Floating Point Numbers

  • 32-bit float: 0x42 (CHR_FLOAT32) followed by 4 bytes
  • 64-bit float: 0x2C (CHR_FLOAT64) followed by 8 bytes

Strings

  • Fixed length strings (1-64 bytes): 0x80 to 0xBF (STR_FIXED_START to STR_FIXED_START + STR_FIXED_COUNT - 1)
  • Variable length strings: ASCII length followed by : and string data

Lists

  • Fixed length lists (1-64 items): 0xC0 to 0xFF (LIST_FIXED_START to LIST_FIXED_START + LIST_FIXED_COUNT - 1)
  • Variable length lists: 0x3B (CHR_LIST) followed by items and 0x7F (CHR_TERM)

Dictionaries

  • Fixed length dictionaries (1-25 items): 0x66 to 0x7E (DICT_FIXED_START to DICT_FIXED_START + DICT_FIXED_COUNT - 1)
  • Variable length dictionaries: 0x3C (CHR_DICT) followed by key-value pairs and 0x7F (CHR_TERM)

Special Values

  • None: 0x45 (CHR_NONE)
  • True: 0x43 (CHR_TRUE)
  • False: 0x44 (CHR_FALSE)

Byte Order

All multi-byte values (integers, floats) are stored in network byte order (big-endian).
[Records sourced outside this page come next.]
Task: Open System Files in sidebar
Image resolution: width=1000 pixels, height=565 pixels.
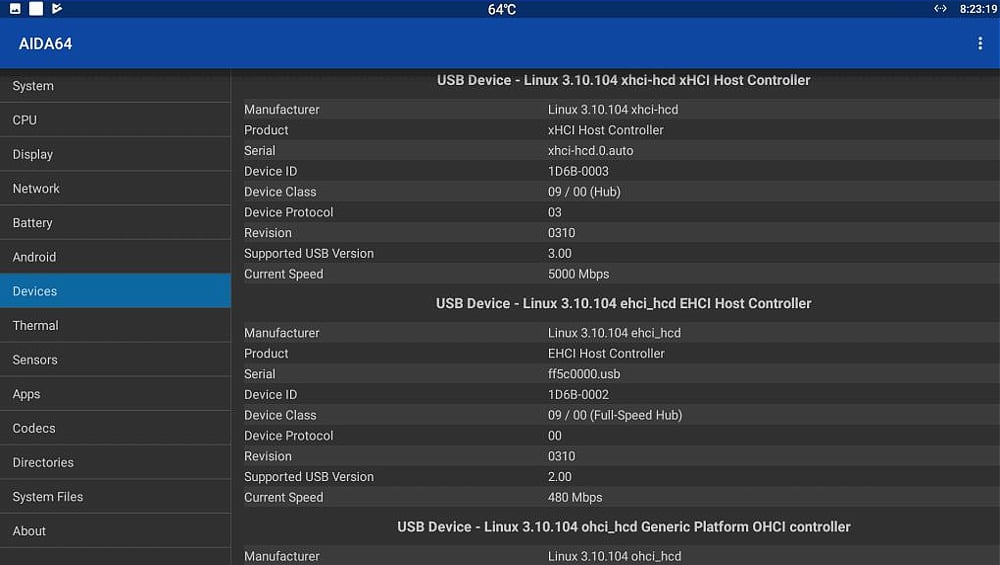Action: 115,497
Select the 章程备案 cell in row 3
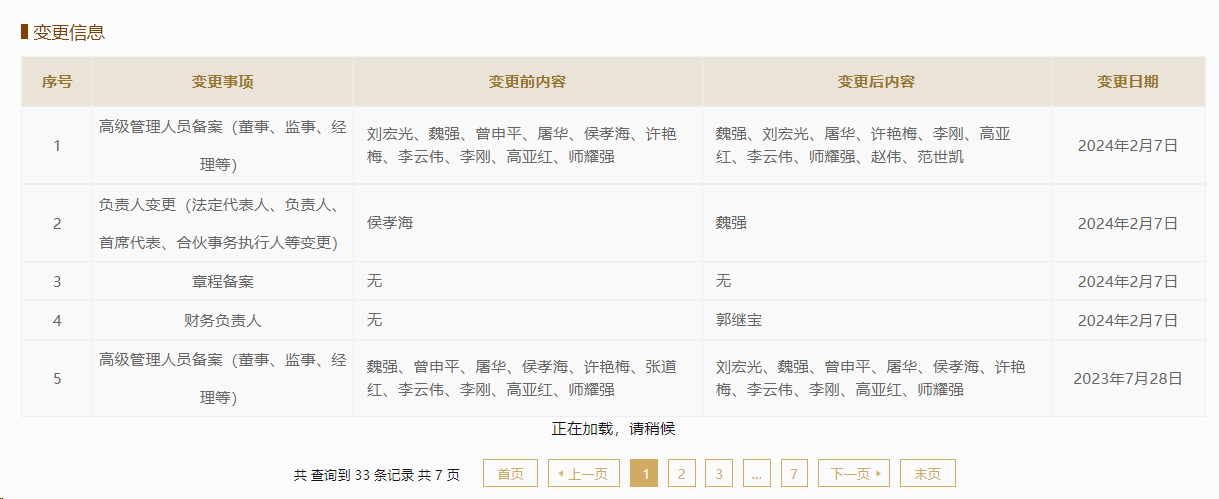This screenshot has width=1219, height=499. pos(223,282)
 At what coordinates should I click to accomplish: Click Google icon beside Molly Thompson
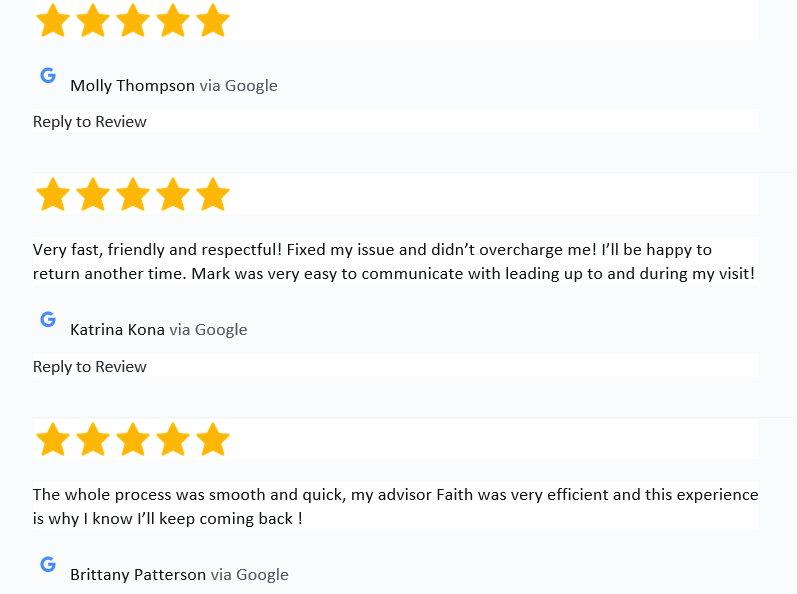coord(48,75)
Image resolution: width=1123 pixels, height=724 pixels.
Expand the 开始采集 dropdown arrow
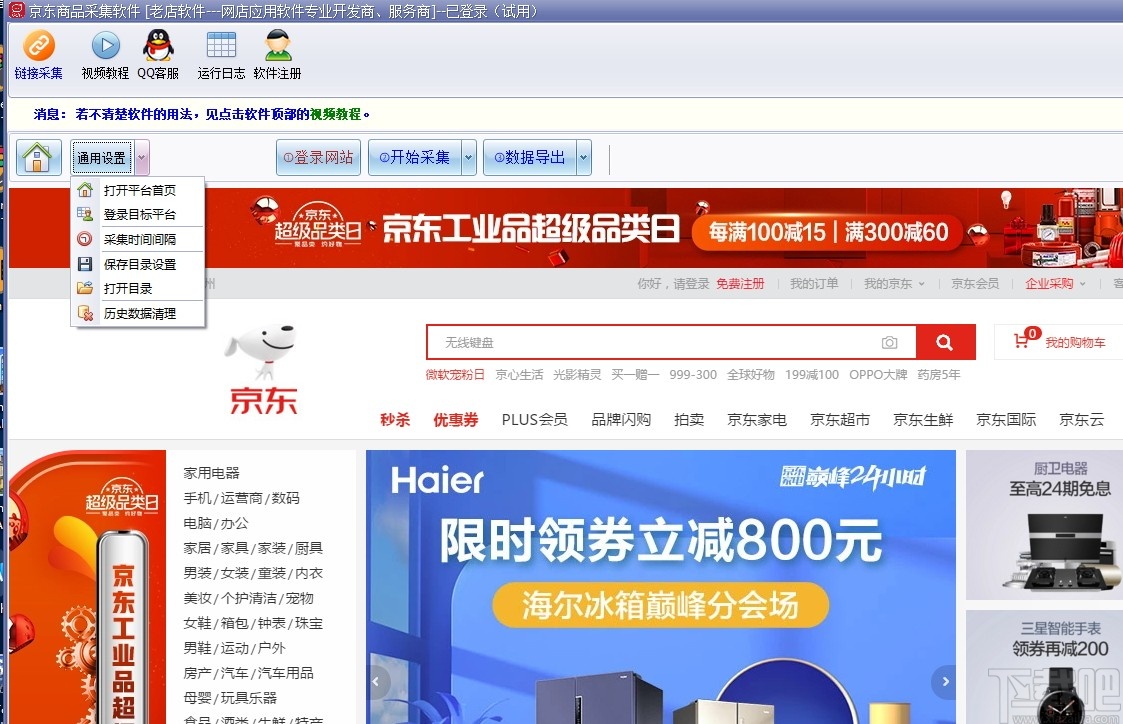(468, 156)
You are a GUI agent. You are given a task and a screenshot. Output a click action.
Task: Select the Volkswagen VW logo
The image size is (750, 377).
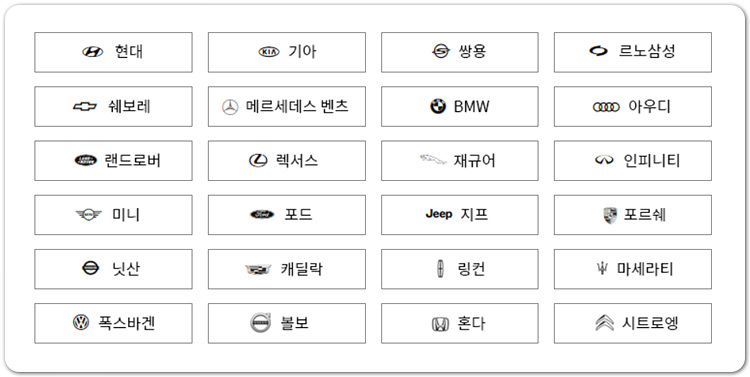pos(81,322)
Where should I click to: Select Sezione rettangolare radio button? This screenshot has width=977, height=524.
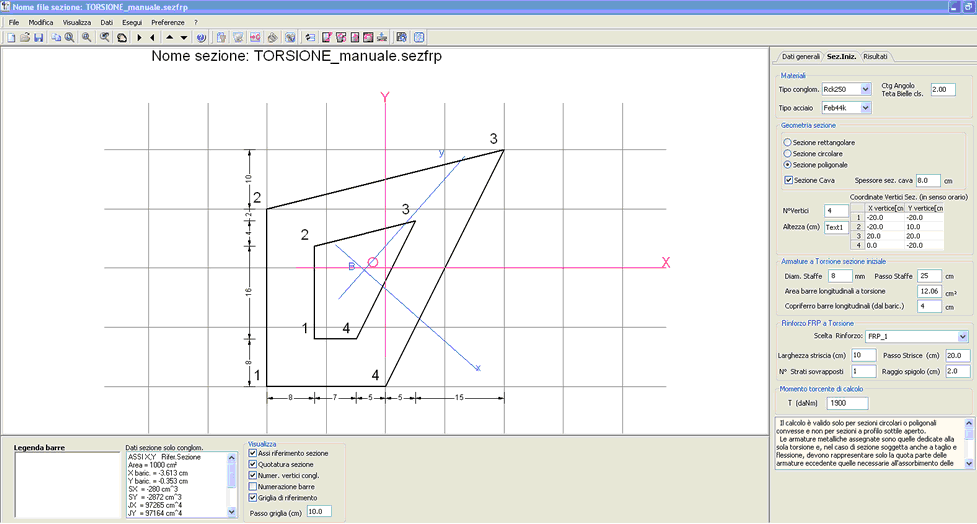click(x=788, y=143)
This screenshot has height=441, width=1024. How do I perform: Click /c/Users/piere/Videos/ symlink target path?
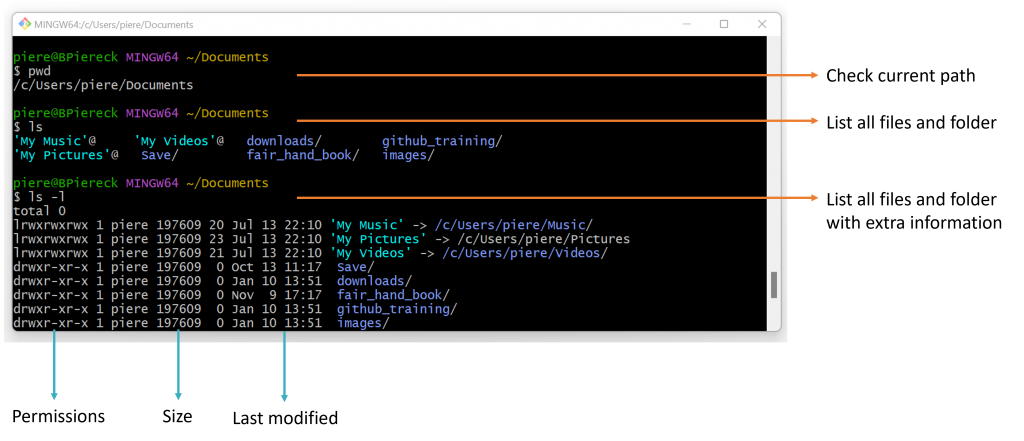(x=521, y=254)
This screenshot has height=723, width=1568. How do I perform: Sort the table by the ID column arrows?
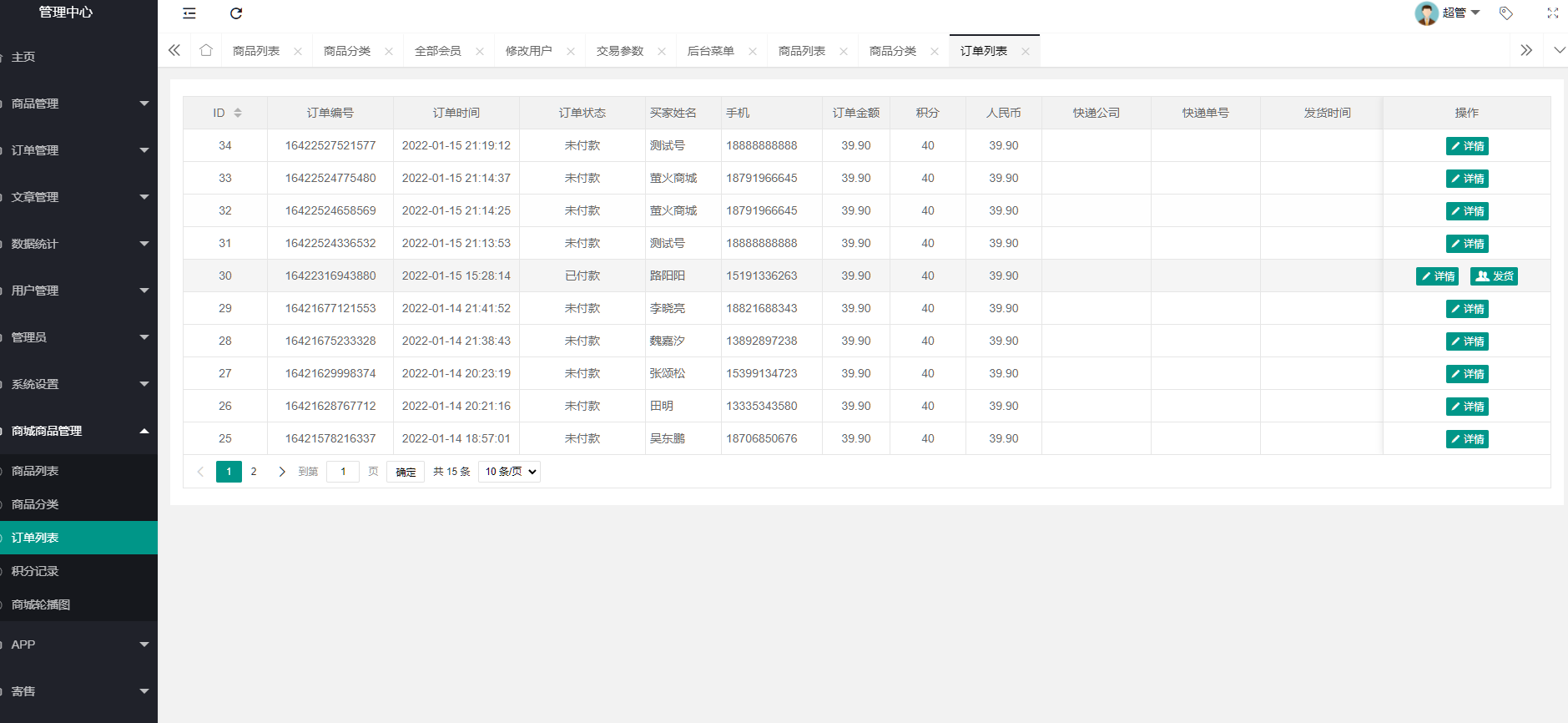click(x=238, y=113)
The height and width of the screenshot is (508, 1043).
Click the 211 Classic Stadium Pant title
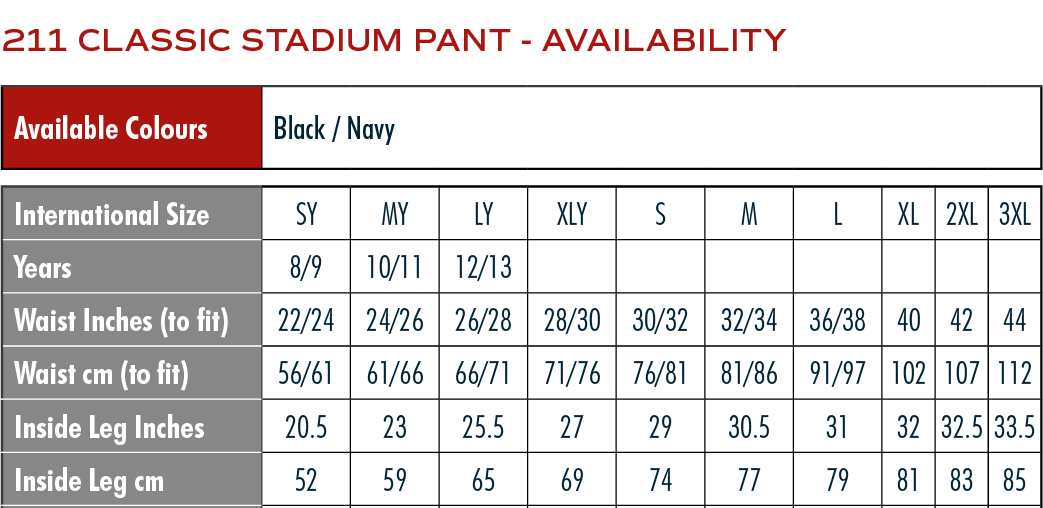[394, 41]
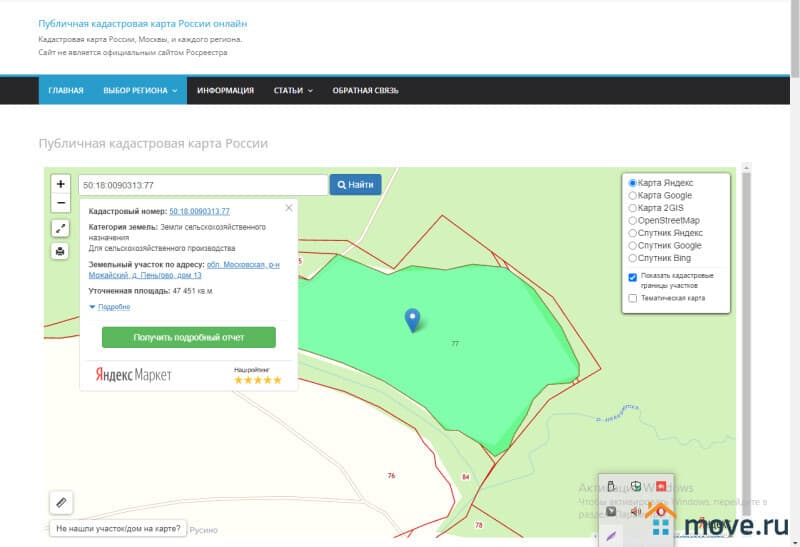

The implementation automatically handles byte order conversion on little-endian systems.

String Encoding

  • By default, strings (str) are stored as UTF-8 encoded bytes
  • When decode_utf8=True is specified, bytes are decoded from UTF-8 to Python strings (str) during decoding

Limitations

  • Maximum integer length when written as ASCII string: 64 characters
  • Maximum fixed string length: 64 bytes
  • Maximum fixed list length: 64 items
  • Maximum fixed dictionary length: 25 items

Examples

1           -> 0x01
40          -> 0x28
-10         -> 0x4F
-29         -> 0x62
100         -> 0x3E 0x64
-100        -> 0x3E 0x9C
27123       -> 0x3F 0x69 0xF3
-27123      -> 0x3F 0x96 0x0D
7483648     -> 0x40 0x00 0x72 0x31 0x00
-7483648    -> 0x40 0xFF 0x8D 0xCF 0x00
1234.56     -> 0x42 0x44 0x9A 0x51 0xEC
"foobar"    -> 0x86 0x66 0x6F 0x6F 0x62 0x61 0x72
"f" * 255   -> "255:" + "f" * 255

# Fixed length list (3 items)
[1, 2, 3]   -> 0xC3 0x01 0x02 0x03

# Variable length list (terminated)
[1, 2, 3]   -> 0x3B 0x01 0x02 0x03 0x7F

# Fixed length dict (1 item)
{"a": 1}    -> 0x67 0x81 0x61 0x01

# Variable length dict (terminated)
{"a": 1}    -> 0x3C 0x81 0x61 0x01 0x7F

None        -> 0x45
True        -> 0x43
False       -> 0x44